She stood very still for some seconds.

“Why not?” she asked quietly.

“Because I have not time to cut a road through to another bunch of pine. It is this or nothing.”

“Why not nothing, then?”

“I want the money this will bring.”

His choice of a verb was unfortunate. The employment of that one little word opened the girl's mind to a flood of old suspicions which the frank charm of the northland had thrust outside. Hilda Farrand was an heiress and a beautiful girl. She had been constantly reminded of the one fact by the attempts of men to use flattery of the other as a key to her heart and her fortune. From early girlhood she had been sought by the brilliant impecunious of two continents. The continued experience had varnished her self-esteem with a glaze of cynicism sufficiently consistent to protect it against any but the strongest attack. She believed in no man's protestations. She distrusted every man's motives as far as herself was concerned. This attitude of mind was not unbecoming in her for the simple reason that it destroyed none of her graciousness as regards other human relations besides that of love. That men should seek her in matrimony from a selfish motive was as much to be expected as that flies should seek the sugar bowl. She accepted the fact as one of nature's laws, annoying enough but inevitable; a thing to guard against, but not one of sufficient moment to grieve over.

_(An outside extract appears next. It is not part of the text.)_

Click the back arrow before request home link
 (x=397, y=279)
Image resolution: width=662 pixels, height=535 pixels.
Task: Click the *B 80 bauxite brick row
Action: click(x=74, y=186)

With Thorpe, however, her suspicions had been lulled. There is something virile and genuine about the woods and the men who inhabit them that strongly predisposes the mind to accept as proved in their entirety all the other virtues. Hilda had fallen into this state of mind. She endowed each of the men whom she encountered with all the robust qualities she had no difficulty in recognizing as part of nature's charm in the wilderness. Now at a word her eyes were opened to what she had done. She saw that she had assumed unquestioningly that her lover possessed the qualities of his environment.

Not for a moment did she doubt the reality of her love. She had conceived one of those deep, uplifting passions possible only to a young girl. But her cynical experience warned her that the reality of that passion's object was not proven by any test besides the fallible one of her own poetizing imagination. The reality of the ideal she had constructed might be a vanishable quantity even though the love of it was not. So to the interview that ensued she brought, not the partiality of a loving heart, nor even the impartiality of one sitting in judgment, but rather the perverted prejudice of one who actually fears the truth.

“Will you tell me for what you want the money?” she asked.

The young man caught the note of distrust. At once, instinctively, his own confidence vanished. He drew within himself, again beyond the power of justifying himself with the needed word.